好意的に受け入れられた本田圭佑=活躍への期待感にあふれた入団会見

神尾光臣

現地メディアは好意的な反応

入団会見を行った本田の姿勢は、現地メディアにも好印象を与えたようだ 【神尾光臣】

「サムライスピリット? 僕はサムライに会ったことはないので……」。ジュゼッペ・メアッツァ(サンシーロ)のエクゼクティブルームで、地元のイタリア人記者の間からもどっと笑いが起こる。本田圭佑のミラン入団会見中、通訳を介して笑いを取るシーンが少なくとも3度はあったことを、中継を通して日本で確認された方もきっと多いことだろう。そんな彼の様子は、現地ミラノの人々にも好意的に映ったようである。

「ありきたりのことを言わない男だね!」。
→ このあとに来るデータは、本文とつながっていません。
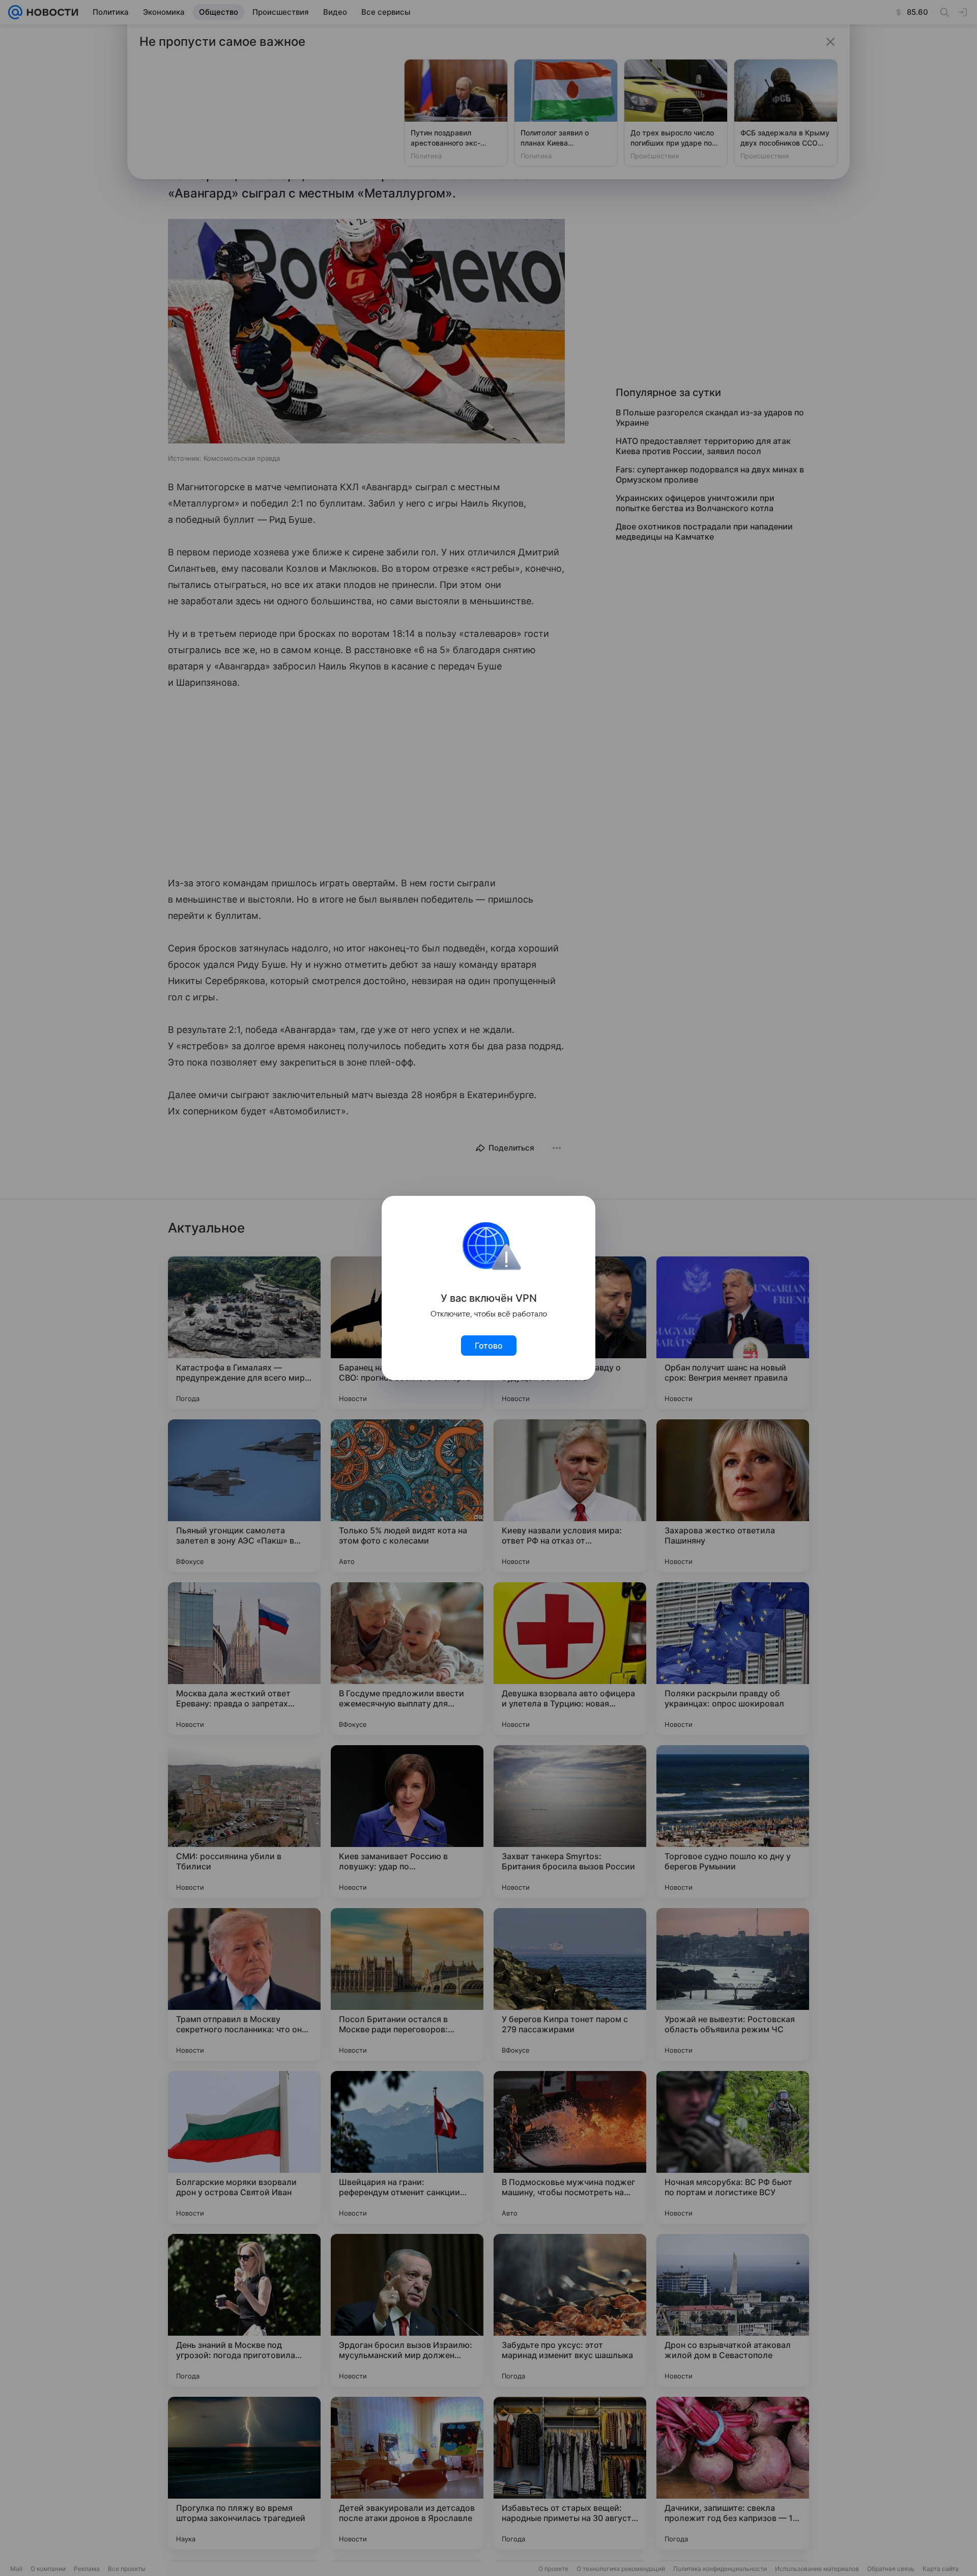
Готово (489, 1345)
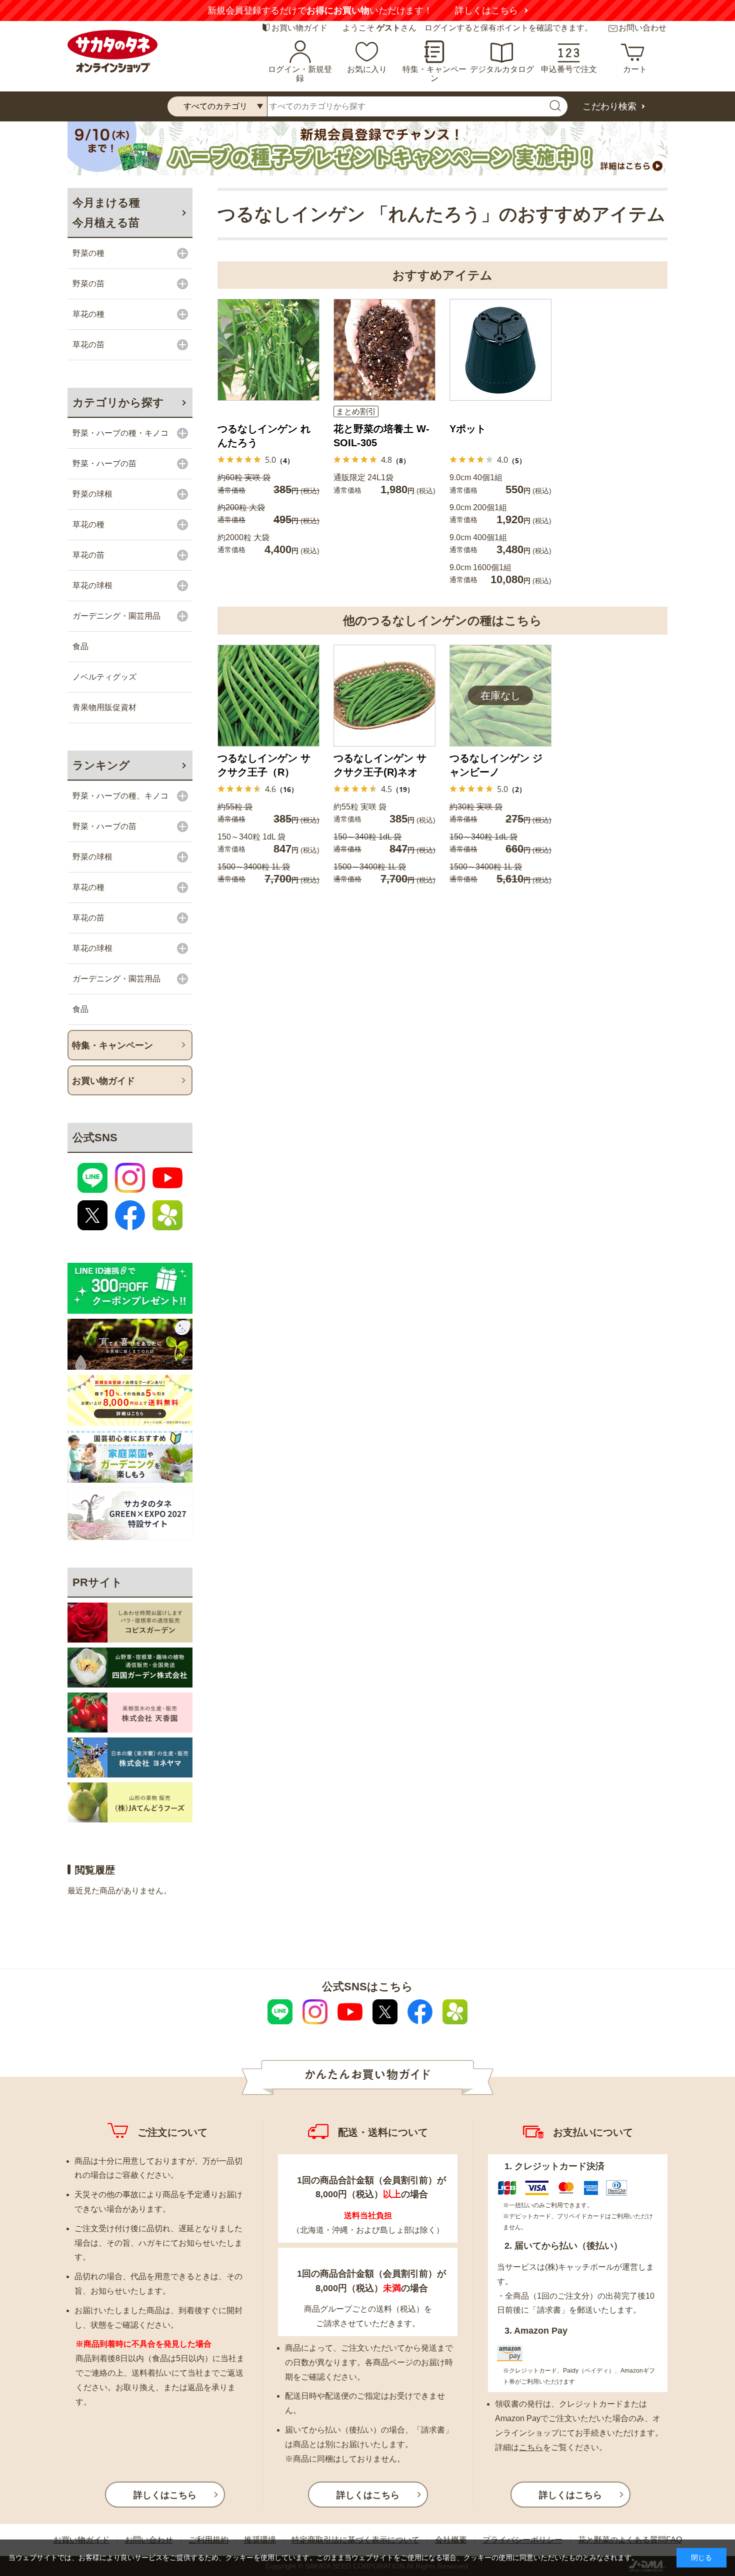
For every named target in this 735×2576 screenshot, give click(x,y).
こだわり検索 (609, 106)
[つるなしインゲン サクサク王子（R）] (269, 696)
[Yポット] (501, 350)
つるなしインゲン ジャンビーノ (496, 765)
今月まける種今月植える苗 (106, 212)
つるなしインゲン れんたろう (264, 435)
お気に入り (367, 69)
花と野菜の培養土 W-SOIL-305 (382, 435)
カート (635, 69)
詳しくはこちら (486, 10)
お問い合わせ (642, 27)
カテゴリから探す (118, 402)
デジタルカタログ (502, 69)
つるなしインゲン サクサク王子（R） (264, 765)
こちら (531, 2447)
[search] (555, 106)
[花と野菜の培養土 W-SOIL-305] (385, 350)
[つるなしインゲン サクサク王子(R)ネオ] (385, 696)
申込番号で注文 (569, 69)
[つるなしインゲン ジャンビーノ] (501, 696)
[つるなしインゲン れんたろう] (269, 350)
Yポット (468, 428)
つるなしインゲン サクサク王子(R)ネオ (380, 765)
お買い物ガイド (300, 27)
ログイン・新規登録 (300, 73)
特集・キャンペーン (434, 73)
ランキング (101, 765)
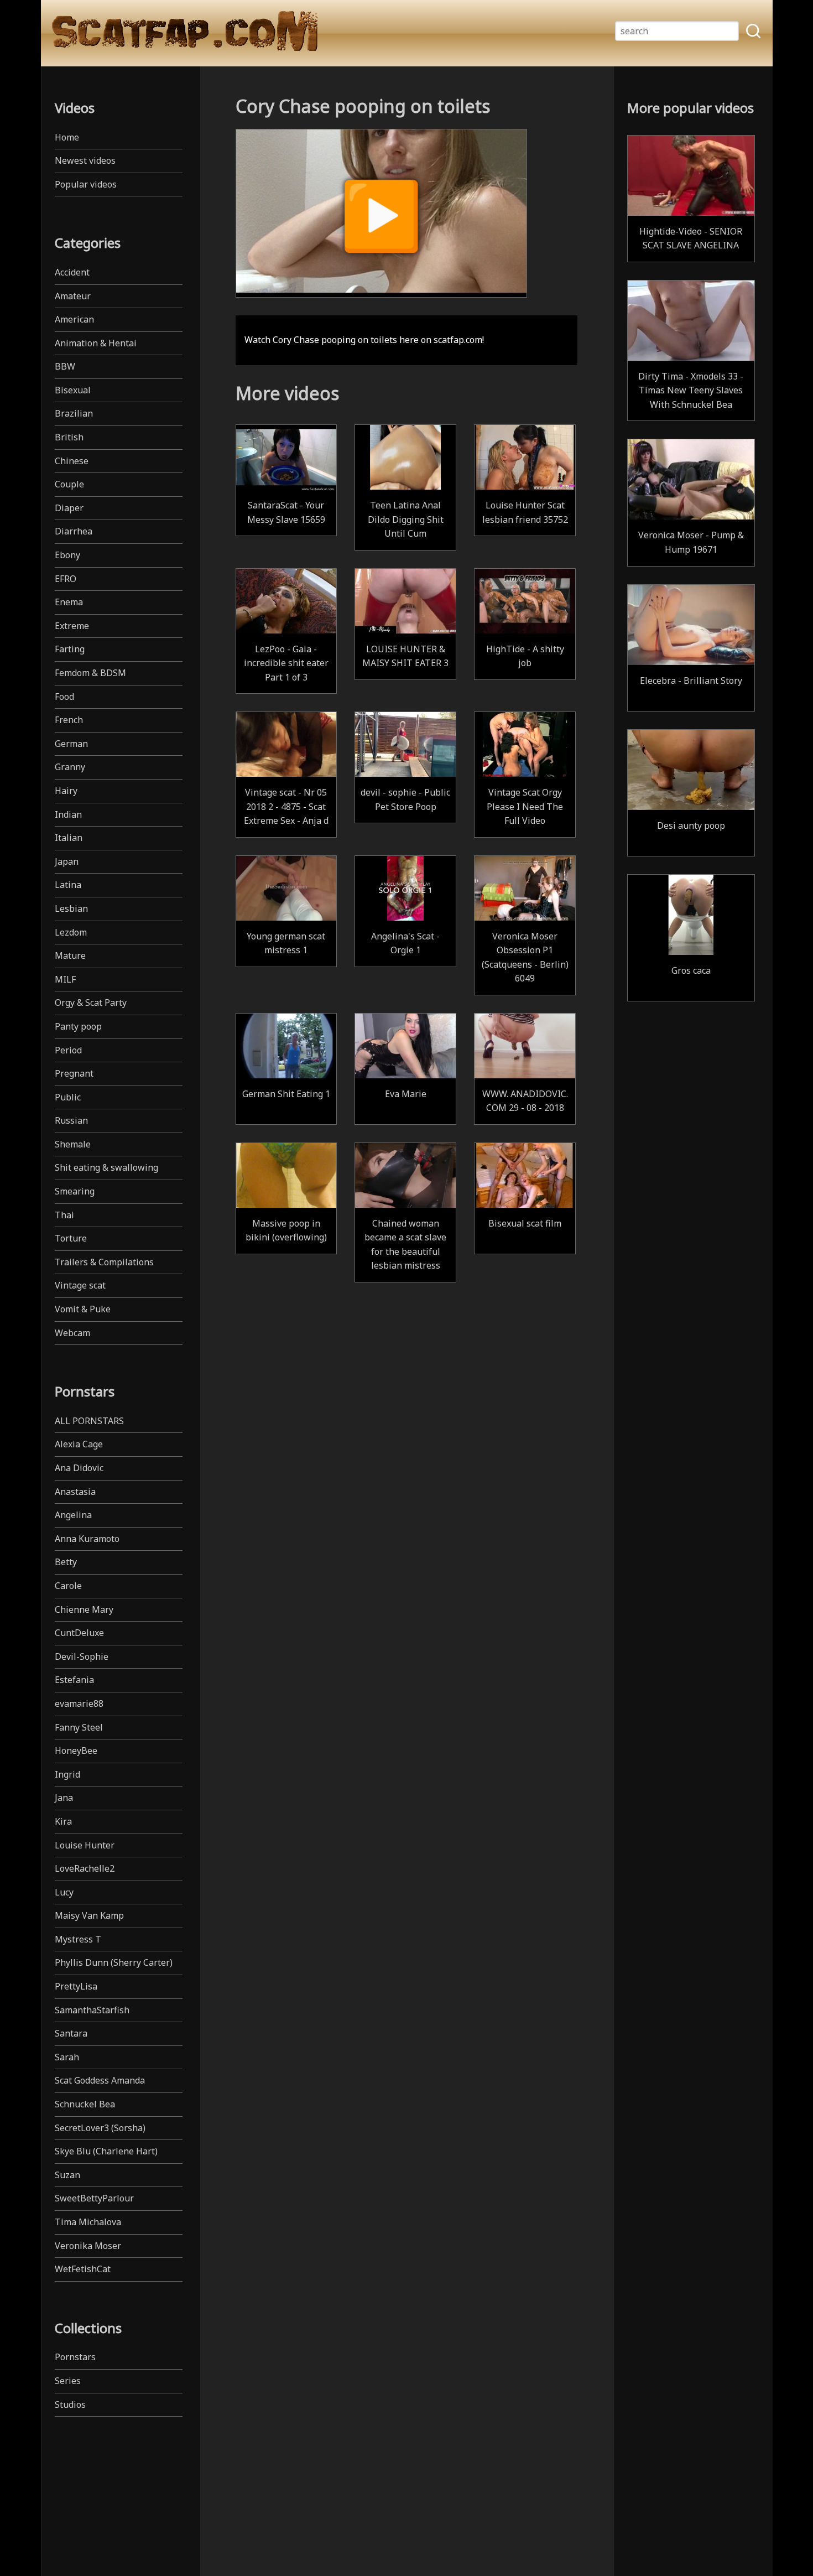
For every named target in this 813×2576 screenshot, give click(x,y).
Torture (71, 1238)
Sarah (67, 2057)
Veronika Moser (88, 2246)
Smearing (75, 1191)
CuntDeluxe (79, 1633)
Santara (71, 2033)
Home (67, 137)
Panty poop (78, 1026)
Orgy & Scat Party (91, 1002)
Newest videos (85, 160)
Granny (70, 767)
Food (64, 696)
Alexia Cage (79, 1444)
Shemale (73, 1144)
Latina (68, 885)
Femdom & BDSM (90, 673)
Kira (63, 1821)
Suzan (67, 2175)
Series (68, 2381)
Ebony (67, 555)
居合わせた記者たちに話を聞くと、そろってこう答えた。一般紙『レプッブリカ』のステファノ・スカッキ記者は言う。「外国語ですぐにああいう返しができるってことは、人の言うことを落ち着いて聞けて、考えられている証拠だろう。実際見ていても、落ち着いた人間だなという印象を受けた」。『イル・メッサッジェーロ』紙(ローマ本拠の新聞だがミラン、インテル番は存在する)のサルバトーレ・リッジョ記者は、そんな本田のパーソナリティーが現在のミランに必要だとまで言う。

「だってそうだろう。あのサングラスについての質問といい、『レストランを紹介してくださいよ』という本田の答えだって、邪険に答えてやろうと思えばできたよな。そういうことをせず、ウイットに富んだ返しをしてみせたのは、聞き手に対するリスペクトというものを感じたよ。実際に会見でも、盛んに『練習、準備』という言葉を繰り返していた。今のミランには人間的にも必要な存在だよ。(マリオ・)バロテッリや(ムバイ・)ニアングのような、頭のネジが飛んだ奴らを見れば分かるだろ?」

好印象を与えた本田の姿勢

 成績が低迷する現在のミランは、戦力不足もさることながら、選手間の規律の緩みが指摘されている。相変わらずキレやすく、もはや審判にも相手にされていないとさえささやかれるバロテッリは言わずもがな、モンペリエに期限付き移籍となり「ミランは奴一人のためだけにプレーしていた」と毒づいたニアングにしても、まったく守備の規律を守らない男だとして批判の対象になっていた。そもそも、バルバラ・ベルルスコーニ女史が「金の使い方が悪い」と指摘したのも、バロテッリ(さらにはその代理人であるミーノ・ライオラ)という現状を問題視したからだという声も漏れ聞く。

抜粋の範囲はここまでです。